Hello,
I am having a problem with that is apparently related to memmove and looking
for some advice on how to investigate further. This winter I have been working
to simplify GLZA source code and make it more readable. GLZA is an advanced
open source code straight line grammar compressor first released in 2015.
Among these changes was replacing some rather bloated code with memmove and
memset in various locations. The program started crashing occassionally and
after extensively reviewing the changes, I was unable to find a cause for these
crashes. So I installed gdb to try to find out what was going on and was
apparently able to find the cause of the problem. As a new gdb user, I am not
very comfortable with trusting the results of what gdb showing, but it is
pointing directly to one of the code changes I made. I backed out of this code
change and the program has not crashed after 3 days of nearly continuous
testing.
So here is what gdb reports when backtrace is run immediately after
reporting a "SIGTRAP":
(gdb) bt full
#0 0x00007ff9dd8aa98b in KERNELBASE!DebugBreak () from
/cygdrive/c/Windows/system32/KERNELBASE.dll
No symbol table info available.
#1 0x00007ff9ca3b6417 in cygwin1!.assert () from /cygdrive/c/Windows/cygwin1.dll
No symbol table info available.
#2 0x00007ff9ca3cfb18 in secure_getenv () from /cygdrive/c/Windows/cygwin1.dll
No symbol table info available.
#3 0x00007ff9e03dd82d in ntdll!.chkstk () from
/cygdrive/c/Windows/SYSTEM32/ntdll.dll
No symbol table info available.
#4 0x00007ff9e038916b in ntdll!RtlRaiseException () from
/cygdrive/c/Windows/SYSTEM32/ntdll.dll
No symbol table info available.
#5 0x00007ff9e03dc9ee in ntdll!KiUserExceptionDispatcher () from
/cygdrive/c/Windows/SYSTEM32/ntdll.dll
No symbol table info available.
#6 0x00007ff9ca3b12a9 in memmove () from /cygdrive/c/Windows/cygwin1.dll
No symbol table info available.
#7 0x0000000100409a7c in rank_scores_thread (arg=0x6ffece890010) at
GLZAcompress.c:904
new_score_rank = 2633
new_score_lmi2 = 183964750
new_score_pmi2 = 183964725
rank = 4380
max_rank = 2633
num_symbols = 25
new_score_lmi = 92079851
new_score_pmi = 92079826
thread_data_ptr = 0x6ffece890010
max_scores = 4883
candidates_index = 0xa00034470
score_index = 4380
node_score_num_symbols = 7
num_candidates = 4381
node_ptrs_num = 12224
local_write_index = 12225
rank_scores_buffer = 0x6ffece890020
candidates = 0x6ffece990020
score = 47.6283531
#8 0x00007ff9ca412eec in cygwin1!.getreent () from
/cygdrive/c/Windows/cygwin1.dll
No symbol table info available.
#9 0x00007ff9ca3b47d3 in cygwin1!.assert () from /cygdrive/c/Windows/cygwin1.dll
No symbol table info available.
#10 0x0000000000000000 in ?? ()
No symbol table info available.
GLZAcompress.c line 904 is as follows and is in code that runs as a separate
thread created in main:
memmove(&candidates_index[new_score_rank+1], &candidates_index[new_score_rank],
2 * (rank - new_score_rank));
This does point directly to where a code change was made.

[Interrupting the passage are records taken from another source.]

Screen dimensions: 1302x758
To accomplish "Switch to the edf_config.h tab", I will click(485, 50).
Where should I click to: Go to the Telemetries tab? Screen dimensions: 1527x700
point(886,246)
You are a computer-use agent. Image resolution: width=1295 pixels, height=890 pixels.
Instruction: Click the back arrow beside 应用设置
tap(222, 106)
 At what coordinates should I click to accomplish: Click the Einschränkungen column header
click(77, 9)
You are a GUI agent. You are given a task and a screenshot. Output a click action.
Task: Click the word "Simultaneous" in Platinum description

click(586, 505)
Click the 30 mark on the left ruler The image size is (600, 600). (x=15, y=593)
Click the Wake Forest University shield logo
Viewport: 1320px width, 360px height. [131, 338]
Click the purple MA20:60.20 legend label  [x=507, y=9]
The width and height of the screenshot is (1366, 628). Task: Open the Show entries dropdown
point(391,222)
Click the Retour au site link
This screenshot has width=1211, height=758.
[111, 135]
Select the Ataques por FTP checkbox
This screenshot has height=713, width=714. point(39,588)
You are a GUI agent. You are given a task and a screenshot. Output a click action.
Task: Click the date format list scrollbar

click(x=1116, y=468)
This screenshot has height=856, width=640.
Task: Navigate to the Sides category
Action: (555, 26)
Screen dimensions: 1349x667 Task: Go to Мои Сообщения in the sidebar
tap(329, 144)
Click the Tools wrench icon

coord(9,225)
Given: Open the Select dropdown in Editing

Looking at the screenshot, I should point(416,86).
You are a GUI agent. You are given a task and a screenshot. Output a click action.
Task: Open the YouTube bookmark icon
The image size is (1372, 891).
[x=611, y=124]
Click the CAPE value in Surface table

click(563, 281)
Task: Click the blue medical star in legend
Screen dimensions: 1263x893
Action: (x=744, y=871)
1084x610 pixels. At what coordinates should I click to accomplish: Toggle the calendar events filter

candidates_index is allocated in main and not ever intentionally changed until
deallocated at the end of program execution:
if (0 == (candidates_index = (uint16_t *)malloc(max_scores * sizeof(uint16_t))))
fprintf(stderr, "ERROR - memory allocation failed\n");
This value is passed to the thread in a structure pointed to by the thread arg.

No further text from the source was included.